Challenge:
Write out every line of the listing below without changing a single character.

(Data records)
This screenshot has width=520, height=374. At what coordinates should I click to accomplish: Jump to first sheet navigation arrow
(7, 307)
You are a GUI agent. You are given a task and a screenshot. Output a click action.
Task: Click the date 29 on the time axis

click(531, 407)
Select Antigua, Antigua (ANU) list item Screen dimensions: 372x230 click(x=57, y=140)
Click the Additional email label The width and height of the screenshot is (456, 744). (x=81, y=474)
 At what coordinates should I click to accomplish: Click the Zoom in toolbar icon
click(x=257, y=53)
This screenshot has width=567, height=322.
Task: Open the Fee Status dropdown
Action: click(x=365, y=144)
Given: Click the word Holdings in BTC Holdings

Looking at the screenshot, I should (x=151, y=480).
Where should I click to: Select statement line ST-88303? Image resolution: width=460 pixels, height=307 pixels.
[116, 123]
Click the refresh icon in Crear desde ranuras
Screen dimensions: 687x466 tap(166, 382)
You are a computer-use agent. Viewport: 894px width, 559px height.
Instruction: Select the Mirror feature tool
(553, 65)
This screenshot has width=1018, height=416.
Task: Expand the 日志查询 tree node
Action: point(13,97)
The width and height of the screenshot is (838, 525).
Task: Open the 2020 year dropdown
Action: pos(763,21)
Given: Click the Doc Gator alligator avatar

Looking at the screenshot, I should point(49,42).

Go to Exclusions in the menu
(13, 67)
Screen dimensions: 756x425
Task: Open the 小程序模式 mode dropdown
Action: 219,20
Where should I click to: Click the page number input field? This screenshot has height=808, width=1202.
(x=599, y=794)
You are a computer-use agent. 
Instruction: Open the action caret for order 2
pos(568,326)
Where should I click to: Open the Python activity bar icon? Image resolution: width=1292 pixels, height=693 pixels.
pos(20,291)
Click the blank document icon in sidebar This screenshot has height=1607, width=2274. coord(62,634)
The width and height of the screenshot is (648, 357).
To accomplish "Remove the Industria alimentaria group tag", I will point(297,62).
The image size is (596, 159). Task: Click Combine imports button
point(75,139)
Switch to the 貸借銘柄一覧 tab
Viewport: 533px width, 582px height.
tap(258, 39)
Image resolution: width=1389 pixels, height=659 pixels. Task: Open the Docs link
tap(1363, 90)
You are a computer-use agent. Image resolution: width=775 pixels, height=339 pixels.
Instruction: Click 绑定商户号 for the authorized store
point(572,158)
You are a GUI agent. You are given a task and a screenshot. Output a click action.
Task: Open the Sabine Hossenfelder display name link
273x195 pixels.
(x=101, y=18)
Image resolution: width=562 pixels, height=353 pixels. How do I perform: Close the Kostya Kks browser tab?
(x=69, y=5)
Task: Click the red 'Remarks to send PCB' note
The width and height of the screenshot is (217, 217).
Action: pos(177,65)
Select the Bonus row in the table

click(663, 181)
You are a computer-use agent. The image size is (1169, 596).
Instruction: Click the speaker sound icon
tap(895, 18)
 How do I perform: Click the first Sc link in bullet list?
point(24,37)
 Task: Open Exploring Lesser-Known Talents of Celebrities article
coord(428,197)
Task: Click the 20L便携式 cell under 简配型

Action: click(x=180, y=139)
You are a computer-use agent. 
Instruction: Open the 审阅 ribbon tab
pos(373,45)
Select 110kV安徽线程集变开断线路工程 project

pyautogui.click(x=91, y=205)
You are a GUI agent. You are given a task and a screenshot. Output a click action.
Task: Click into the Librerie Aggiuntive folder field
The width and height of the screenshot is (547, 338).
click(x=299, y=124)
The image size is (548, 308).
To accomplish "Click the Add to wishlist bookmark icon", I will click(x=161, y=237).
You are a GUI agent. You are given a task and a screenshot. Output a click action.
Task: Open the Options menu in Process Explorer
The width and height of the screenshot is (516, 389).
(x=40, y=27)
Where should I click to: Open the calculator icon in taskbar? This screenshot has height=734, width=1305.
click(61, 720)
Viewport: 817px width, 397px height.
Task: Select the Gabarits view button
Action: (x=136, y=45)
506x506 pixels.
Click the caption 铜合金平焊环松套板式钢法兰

Full response:
This screenshot has width=520, height=374. At what coordinates should I click to accomplish: Jump to first sheet navigation arrow
(7, 307)
You are a GUI agent. You are given a task and a screenshot. Output a click action.
Task: Click the date 29 on the time axis

click(531, 407)
Select Antigua, Antigua (ANU) list item Screen dimensions: 372x230 click(x=57, y=140)
Click the Additional email label The width and height of the screenshot is (456, 744). (x=81, y=474)
 At what coordinates should I click to accomplish: Click the Zoom in toolbar icon
click(x=257, y=53)
This screenshot has width=567, height=322.
Task: Open the Fee Status dropdown
Action: click(x=365, y=144)
Given: Click the word Holdings in BTC Holdings

Looking at the screenshot, I should (x=151, y=480).
Where should I click to: Select statement line ST-88303? Image resolution: width=460 pixels, height=307 pixels.
[116, 123]
Click the refresh icon in Crear desde ranuras
Screen dimensions: 687x466 tap(166, 382)
You are a computer-use agent. Viewport: 894px width, 559px height.
Instruction: Select the Mirror feature tool
(553, 65)
This screenshot has width=1018, height=416.
Task: Expand the 日志查询 tree node
Action: point(13,97)
The width and height of the screenshot is (838, 525).
Task: Open the 2020 year dropdown
Action: pos(763,21)
Given: Click the Doc Gator alligator avatar

Looking at the screenshot, I should point(49,42).

Go to Exclusions in the menu
(13, 67)
Screen dimensions: 756x425
Task: Open the 小程序模式 mode dropdown
Action: 219,20
Where should I click to: Click the page number input field? This screenshot has height=808, width=1202.
(x=599, y=794)
You are a computer-use agent. 
Instruction: Open the action caret for order 2
pos(568,326)
Where should I click to: Open the Python activity bar icon? Image resolution: width=1292 pixels, height=693 pixels.
pos(20,291)
Click the blank document icon in sidebar This screenshot has height=1607, width=2274. coord(62,634)
The width and height of the screenshot is (648, 357).
To accomplish "Remove the Industria alimentaria group tag", I will point(297,62).
The image size is (596, 159). Task: Click Combine imports button
point(75,139)
Switch to the 貸借銘柄一覧 tab
Viewport: 533px width, 582px height.
tap(258, 39)
Image resolution: width=1389 pixels, height=659 pixels. Task: Open the Docs link
tap(1363, 90)
You are a computer-use agent. Image resolution: width=775 pixels, height=339 pixels.
Instruction: Click 绑定商户号 for the authorized store
point(572,158)
You are a GUI agent. You are given a task and a screenshot. Output a click action.
Task: Open the Sabine Hossenfelder display name link
273x195 pixels.
(x=101, y=18)
Image resolution: width=562 pixels, height=353 pixels. How do I perform: Close the Kostya Kks browser tab?
(x=69, y=5)
Task: Click the red 'Remarks to send PCB' note
The width and height of the screenshot is (217, 217).
Action: pos(177,65)
Select the Bonus row in the table

click(663, 181)
You are a computer-use agent. The image size is (1169, 596).
Instruction: Click the speaker sound icon
tap(895, 18)
 How do I perform: Click the first Sc link in bullet list?
point(24,37)
 Task: Open Exploring Lesser-Known Talents of Celebrities article
coord(428,197)
Task: Click the 20L便携式 cell under 简配型

Action: click(x=180, y=139)
You are a computer-use agent. 
Instruction: Open the 审阅 ribbon tab
pos(373,45)
Select 110kV安徽线程集变开断线路工程 project

pyautogui.click(x=91, y=205)
You are a GUI agent. You are given a task and a screenshot. Output a click action.
Task: Click into the Librerie Aggiuntive folder field
The width and height of the screenshot is (547, 338).
click(x=299, y=124)
The image size is (548, 308).
To accomplish "Click the Add to wishlist bookmark icon", I will click(x=161, y=237).
You are a GUI agent. You are given a task and a screenshot. Output a click action.
Task: Open the Options menu in Process Explorer
The width and height of the screenshot is (516, 389).
(x=40, y=27)
Where should I click to: Open the calculator icon in taskbar? This screenshot has height=734, width=1305.
click(61, 720)
Viewport: 817px width, 397px height.
Task: Select the Gabarits view button
Action: (x=136, y=45)
506x506 pixels.
Click the caption 铜合金平焊环松套板式钢法兰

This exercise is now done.